Diet and Diabetes
A diet which is high in calorie, fat and sugar content when taken chronically can lead to obesity and its complications, namely, atherosclerosis, hypertension, heart disease and diabetes. These conditions predispose an individual to insulin resistance, where the fat, muscle and other cells cannot absorb and utilize glucose from the blood for energy.

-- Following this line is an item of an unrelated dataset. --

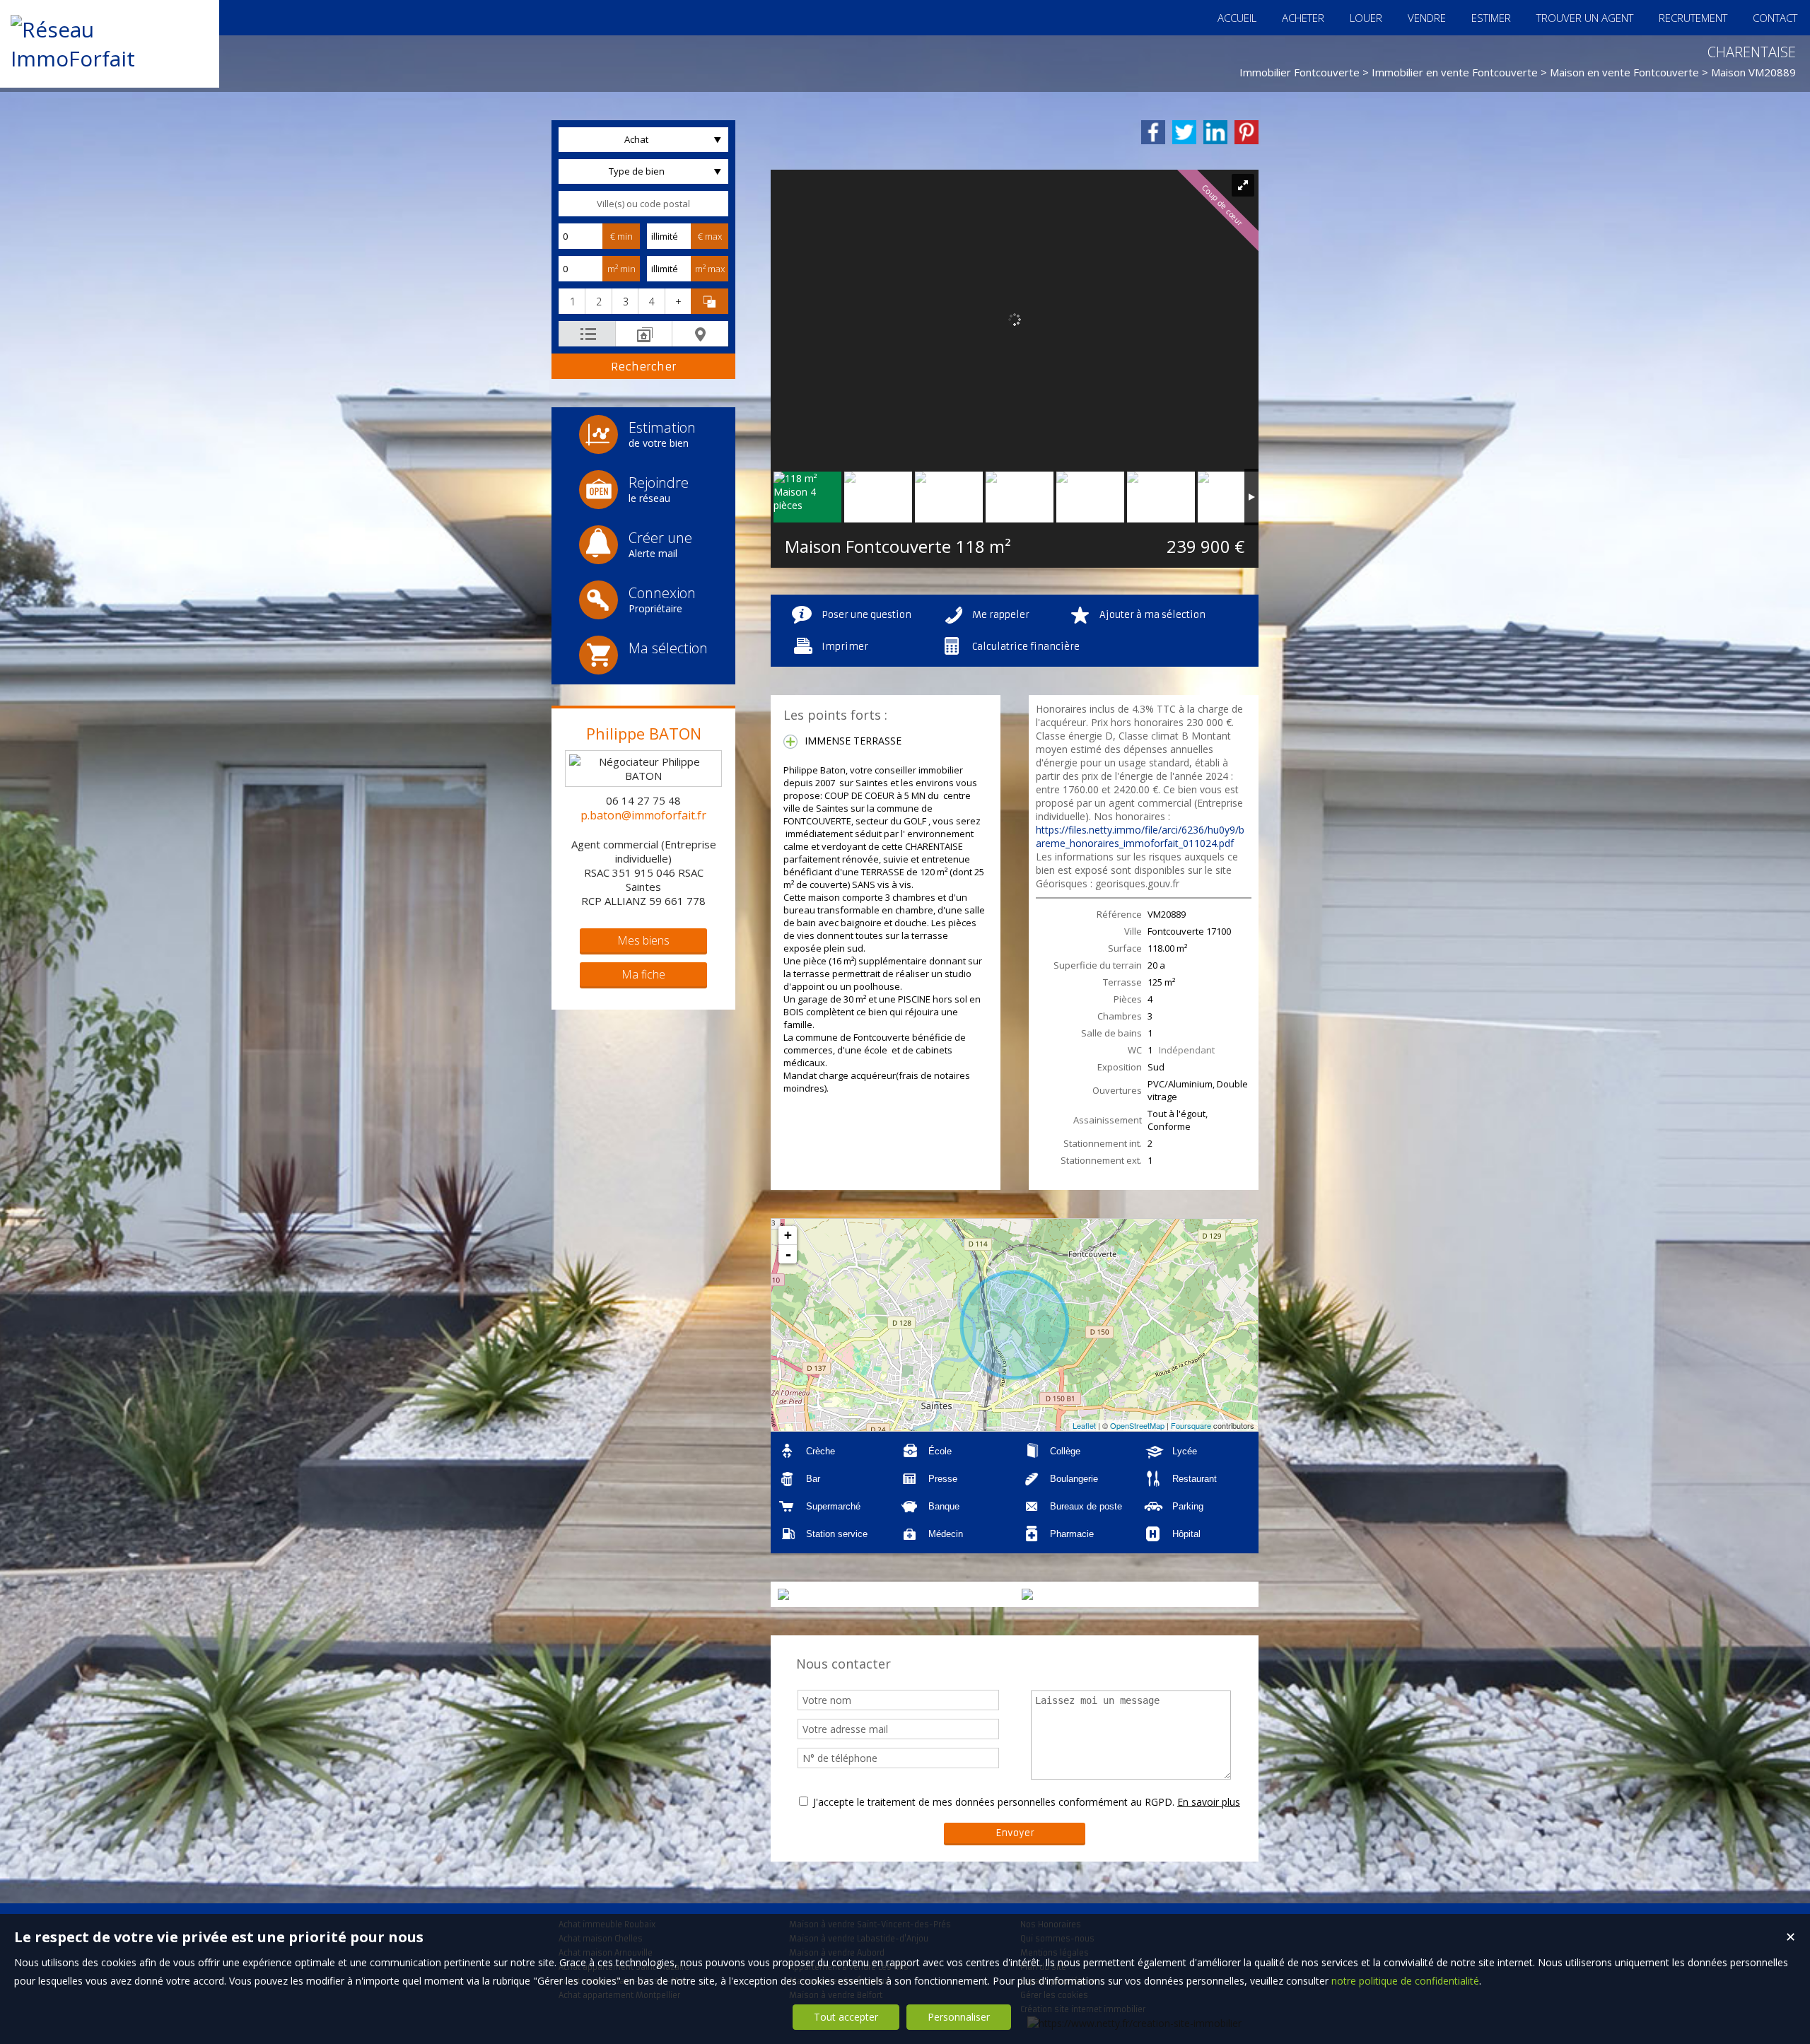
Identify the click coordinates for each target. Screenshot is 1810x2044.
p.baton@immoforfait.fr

In a study involving more than 47,000 women participants aged 45 years and above without any diseases, it was found that after several years, a diet rich in fatty foods like bacon and processed meats was associated with development of DM type 2 in many.
Other foods that are also associated with acquiring and aggravating high blood sugar levels are:
- Soda and artificially sweetened drinks
- Milk, cheese and butter
- Oily foods
- Alcoholic beverages including wine
- Desserts with high sugar content
Fruits and juices with high sugar content
Obesity is defined as a chronic condition where the body mass index is more than 25, which indicates that a person’s weight is not proportionate to his height. It is brought about by consuming a diet that is high in calorie and by other factors like lack of exercise, reduced metabolism and stress. To counter unhealthy eating habits leading to obesity and its complications, one must:
- Consume a low calorie, low fat and low sugar diet.
- Eat more whole grain foods, and fruits and vegetables that are rich in fiber and antioxidants
- Avoid processed foods, meat and dairy products; instead, one must consume more fish, nuts and plant-based sources of protein.
- Exercise regularly and avoid a sedentary lifestyle.
- Eat often but consuming small portions.
Avoiding an unhealthy diet can help prevent adult onset diabetes. While there are unavoidable factors that cannot be modified such as age and genetics in developing diabetes type II, one can certainly reduce risks by leading a healthy lifestyle.